It's gratifying to live through the incredible rise of statistics as a discipline. In a recent report by the American Statistical Association (ASA), we learned that enrollment at all levels (bachelor, master and doctorate) has exploded in the last 5-10 years, as "Big Data" gather momentum.
But my sense of pride takes a hit while looking at the charts that appear in the report. These graphs demonstrate again the hegemony of Excel defaults in the world of data visualization.
Here are all five charts organized in a panel:
Chart #5 (bottom right) catches the eye because it is the only chart with two lines instead of three. You then flip to the prior page to find the legend. The legend tells you the red line is Bachelor and the green line is PhD. That seems wrong, unless biostats departments do not give out Master degrees.
This is confirmed by chart #2, where we find the blue line (Master) hugging zero.
Presumably the designer removed the blue line from chart #5 because the low counts mean that it fluctuates wildly between 0 and 100 percent and so disrupts the visual design. But the designer forgets to tell readers why the blue line is missing.
It turns out the article itself contradicts all of the above:
For biostatistics degrees, for which NCES started providing data specifically in 1992, master’s degrees track the overall increase from 2010– 2014 at 47%...The number of undergraduate degrees in biostatistics remains below 30.
In other words, the legend is mislabeled. The blue line represents Bachelor while the red line, Master. (The error was noticed after the print edition went out because the online version has the correct legend.)
There is another mystery. Charts #2, #3, and #5, all dealing with biostats, have time starting from 1992, while Charts #1 and #4 starts from 1987. The charts aren't lined up in a way that would allow comparisons across time.

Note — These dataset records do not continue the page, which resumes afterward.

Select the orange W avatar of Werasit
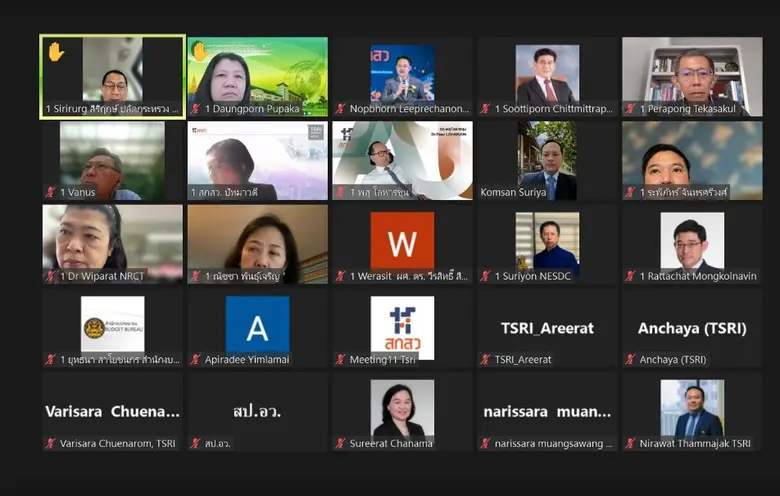This screenshot has height=496, width=780. (402, 240)
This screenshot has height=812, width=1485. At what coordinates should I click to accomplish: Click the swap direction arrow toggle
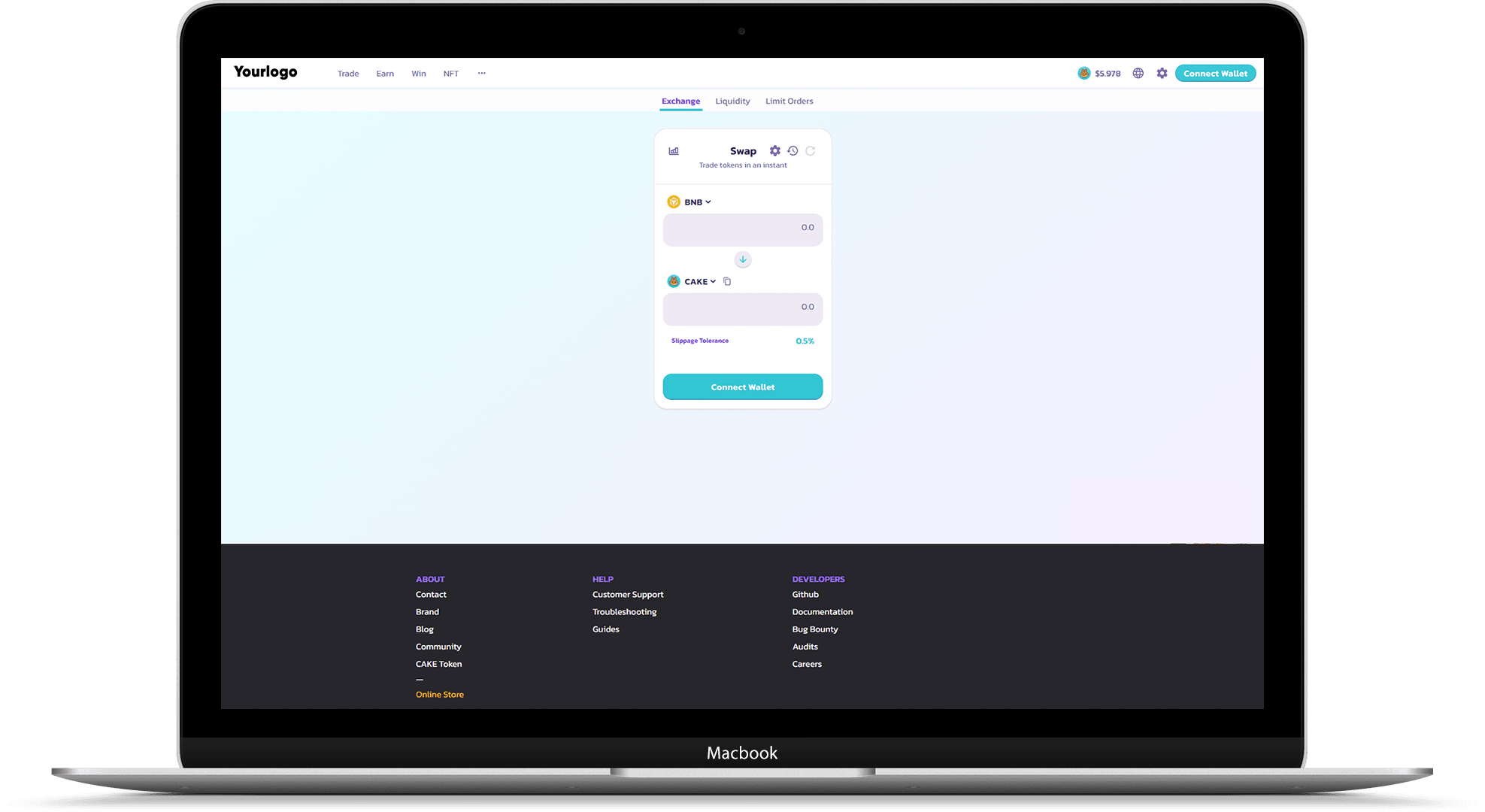click(742, 259)
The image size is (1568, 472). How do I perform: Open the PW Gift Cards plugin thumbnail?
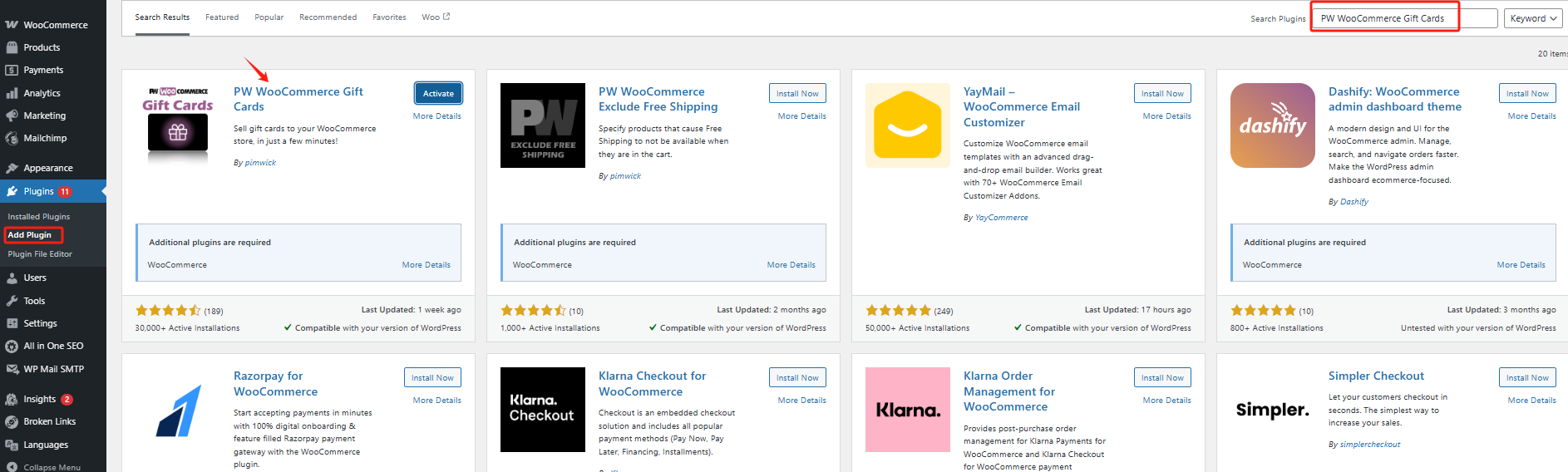pos(178,125)
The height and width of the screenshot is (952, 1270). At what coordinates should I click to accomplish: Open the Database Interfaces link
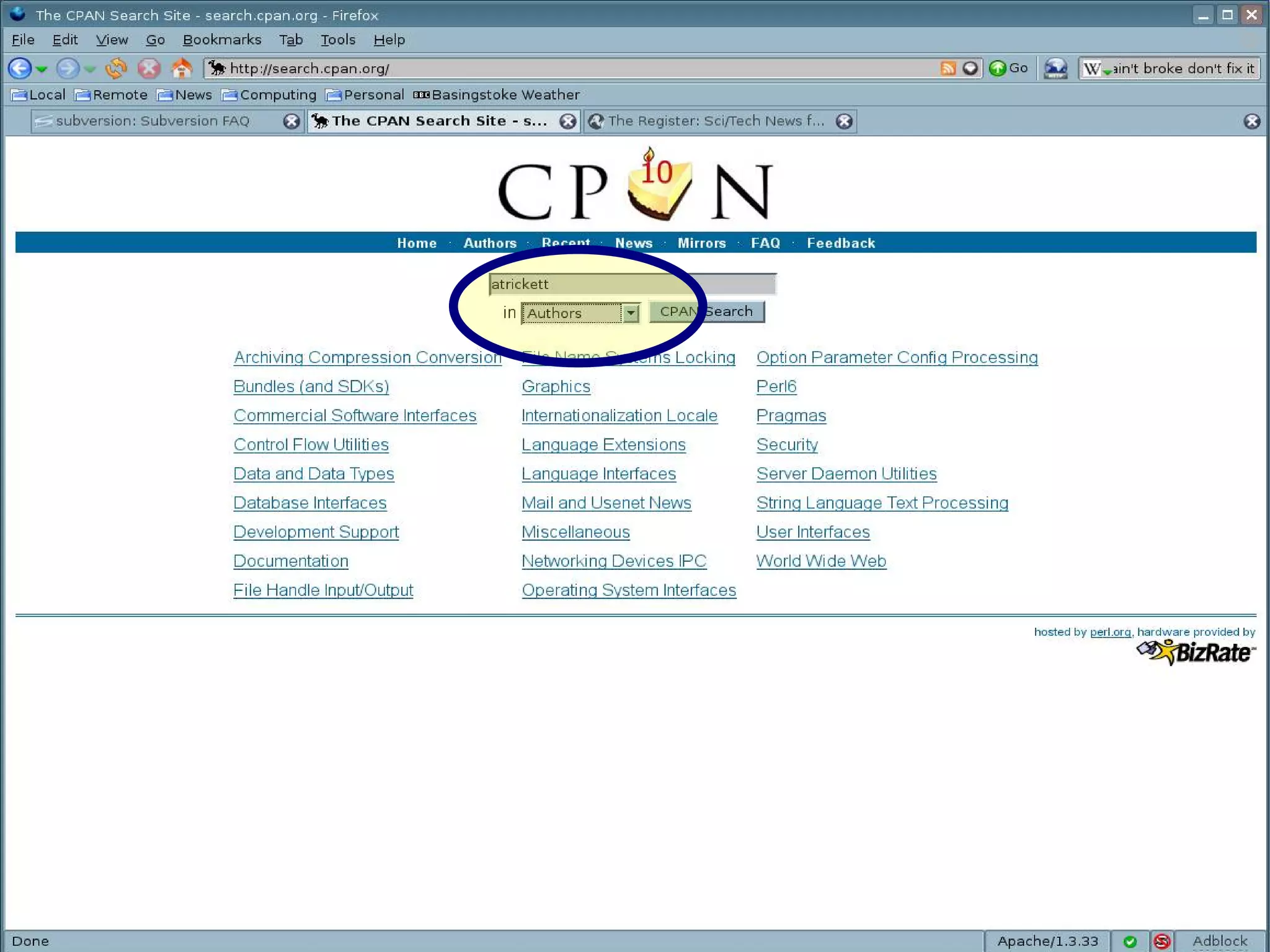click(309, 503)
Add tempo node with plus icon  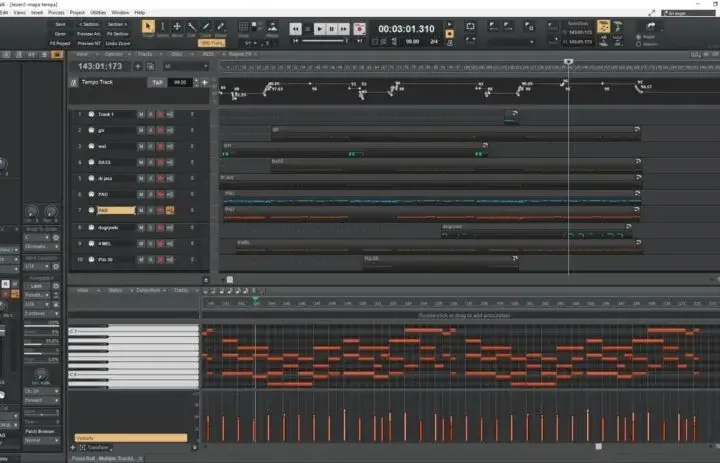pos(204,82)
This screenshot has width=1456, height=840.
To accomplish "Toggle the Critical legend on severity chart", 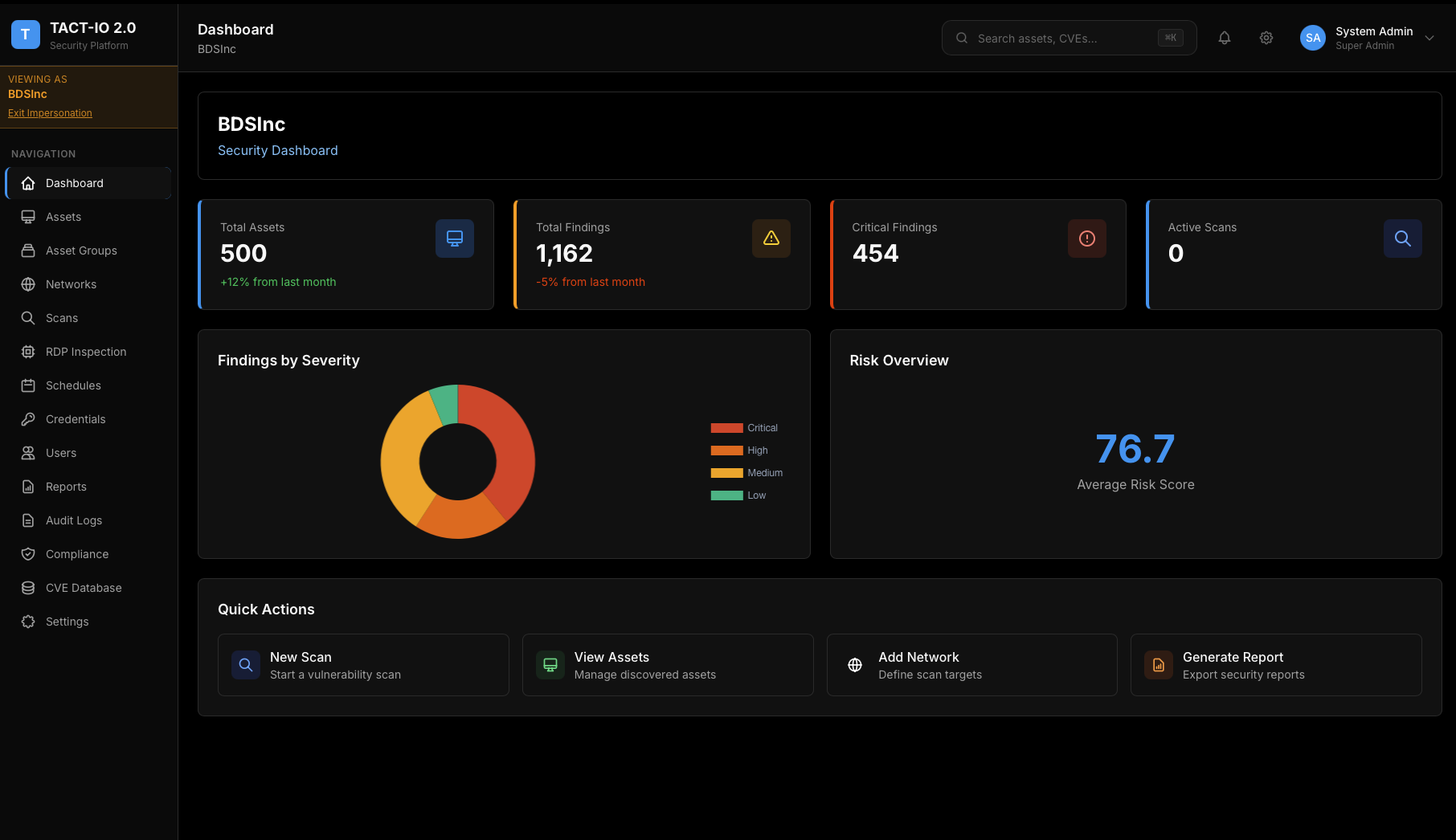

Similarly, the vertical scale of each chart is different (aside from Charts #3 and #4). This design choice impairs comparison across charts.
In the article, it is explained that 1992 was when the agency started collecting data about biostatistics degrees. Between 1987 and 1992, were there no biostatistics majors? were biostatistics majors lumped into the counts of statistics majors? It's hard to tell.
While Excel is a powerful tool that has served our community well, its flexibility is often a source of errors. The remedy to this problem is to invest ample time in over-riding pretty much every default decision in the system.
This chart, a reproduction of Chart #1 above, was entirely produced in Excel.